Typically I try to photograph the process of recipes. But there's tremendous pressure selfishly applied to capture the greatest essence and state of a recipe. We'll just have to see about that.

There's certainly one thing I've discovered over the course of reading "Mastering the Art of French Cooking". I can't find recipes for the Crock Pot, or cupcakes, or frozen meatballs. And that's precisely what I love most about this cookbook. No fancy ingredients (with the exception of sweetbreads and foie gras), and simple technique. I can't wait.

And with that, off I go to the kitchen to make mayonnaise. And later, cupcakes.

Sunday, December 13, 2009

Holiday Baking

Sunday (yesterday) marked the first official day of holiday baking in the Tyson Kitchen. And even butter... I mean, better... was every recipe was new. I've got a few tried and true - like Mexican Wedding Cookies and sugar cookies [for Santa]. But this year marked a turn in the culinary course of cookies.

I tried my hands at Chocolate Espresso Shortbread and, at first bite, felt a surge of joy come over my taste buds. I wanted to slap someone. They were incredibly easy to make and even better, loved the idea of rolling the dough inside a large Ziploc bag. Ingenious!

And there's another new recipe I tried to add to my holiday treats. Ina Garten's Fleur de Sel caramels. What resulted was a pot of goo resembling hot motor oil. At later glance, said motor oil was like a matte, coarse substance coating the bottom of the saucepan. I was afraid; very afraid. But Mr. Tyson brought his technical skills into the kitchen to rid said pan of the yuckiness. In this recipe there is an important lesson learned. When marrying the cream and butter mixture to the sugar mixture, put down the wooden spoon. I soon realized the constant stirring disrupts the increase in heat and actually prevents heating. I never made it past 205 degrees; far from the 248 required in the recipe. But despite this disaster, I will attempt this one again.

I also tried a play on peppermint cookies using a packaged sugar cookie dough combined with crushed peppermint candies. They were flat and boring. But at least one bite helped to freshen my breath. Blah.
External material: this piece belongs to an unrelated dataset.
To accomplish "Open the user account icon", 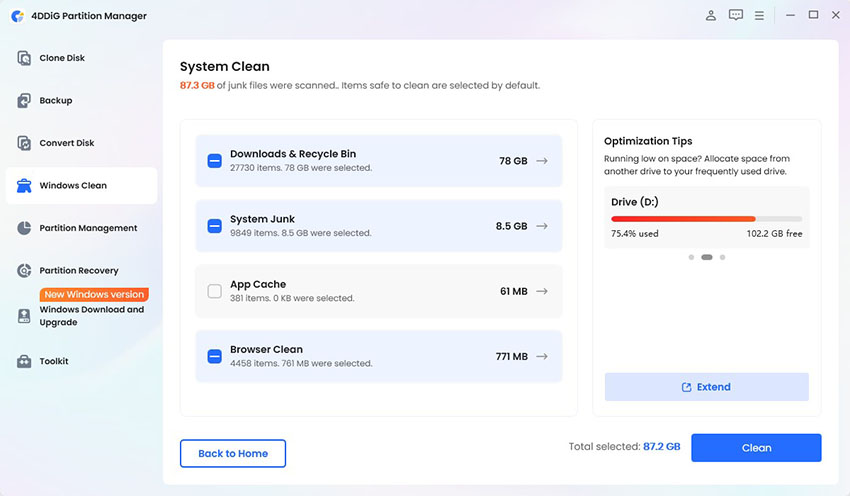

And then there was the household favorite. Peanut Butter Chocolate Fudge Treats (as in, Rice Krispie treats) married with a layer of peanut butter fudge topped with a layer of chocolate fudge. Who on earth ever devised this completely unnecessary, calorie-filled, hip-exploding, bum-to-be-jiggling treat should be hurt. And badly. These treats were sinful and delicious and sinful all over again.

Within the last 24 hours, I've used 2 pounds of butter. I hope someone quickly reveals that butter cures all of the world's ailments, from gout to gangrene. Life would be really good.